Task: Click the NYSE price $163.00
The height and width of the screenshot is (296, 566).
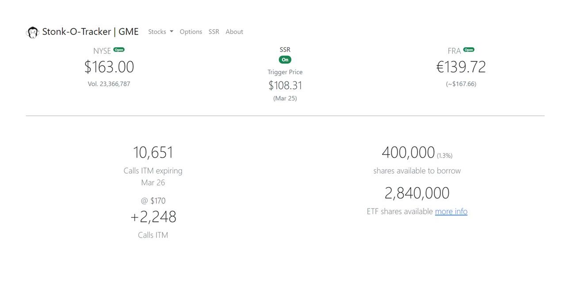Action: [x=109, y=67]
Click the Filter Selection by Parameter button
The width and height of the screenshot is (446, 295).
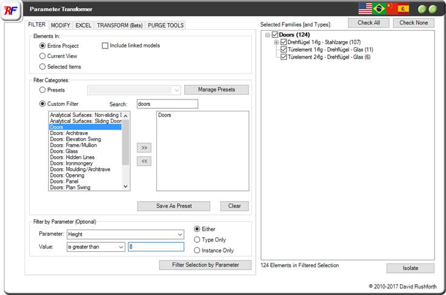pos(206,265)
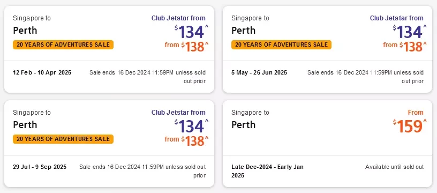Click the orange from $138 price on 29 Jul card
This screenshot has height=193, width=437.
[x=186, y=140]
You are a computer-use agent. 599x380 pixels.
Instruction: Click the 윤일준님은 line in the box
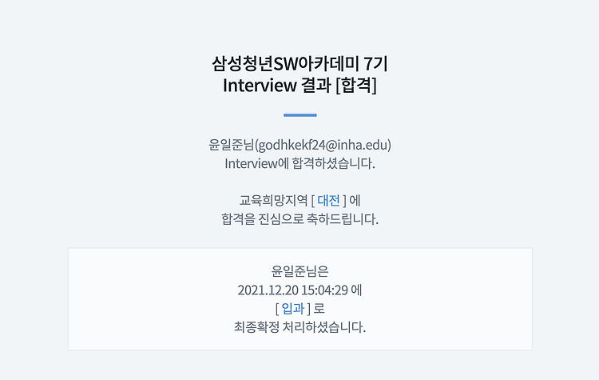(300, 271)
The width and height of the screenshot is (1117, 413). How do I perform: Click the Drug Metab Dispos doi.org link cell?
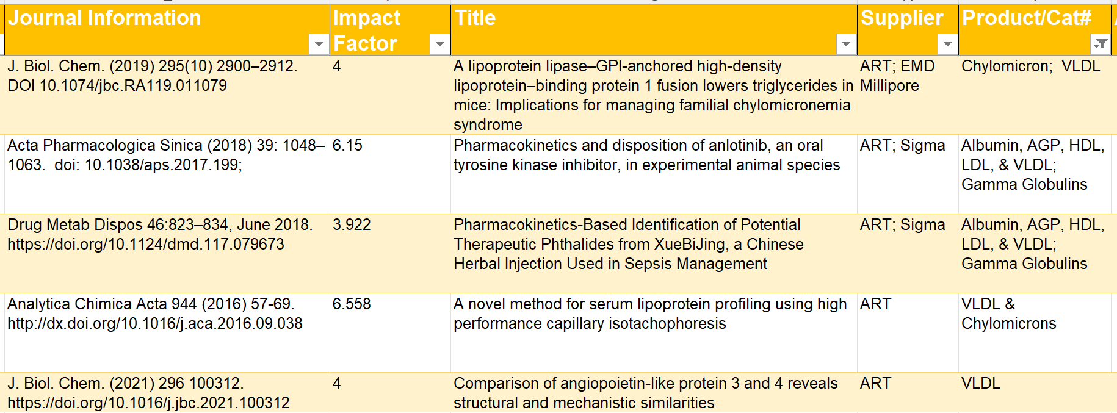(146, 245)
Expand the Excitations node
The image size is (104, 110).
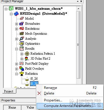pos(16,29)
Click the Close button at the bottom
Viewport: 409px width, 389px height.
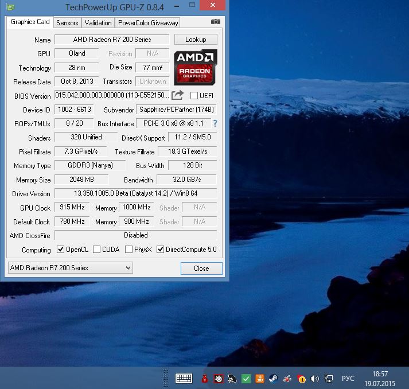[x=201, y=268]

• • •

*Work to be completed*: With the pictures left out, output all the entries exactly.

*Response to the task*:
Task: Click the NYSE price $163.00
The height and width of the screenshot is (296, 566).
Action: [x=109, y=67]
Click the Filter Selection by Parameter button
The width and height of the screenshot is (446, 295).
pos(206,265)
Click the orange from $138 price on 29 Jul card
This screenshot has height=193, width=437.
[x=186, y=140]
You are a computer-use agent. 599x380 pixels.
Instruction: Click the 윤일준님은 line in the box
(300, 271)
The width and height of the screenshot is (1117, 413). How do I perform: Click the Drug Metab Dispos doi.org link cell?
(146, 245)
Expand the Excitations node
The image size is (104, 110).
pos(16,29)
Click the Close button at the bottom
Viewport: 409px width, 389px height.
[x=201, y=268]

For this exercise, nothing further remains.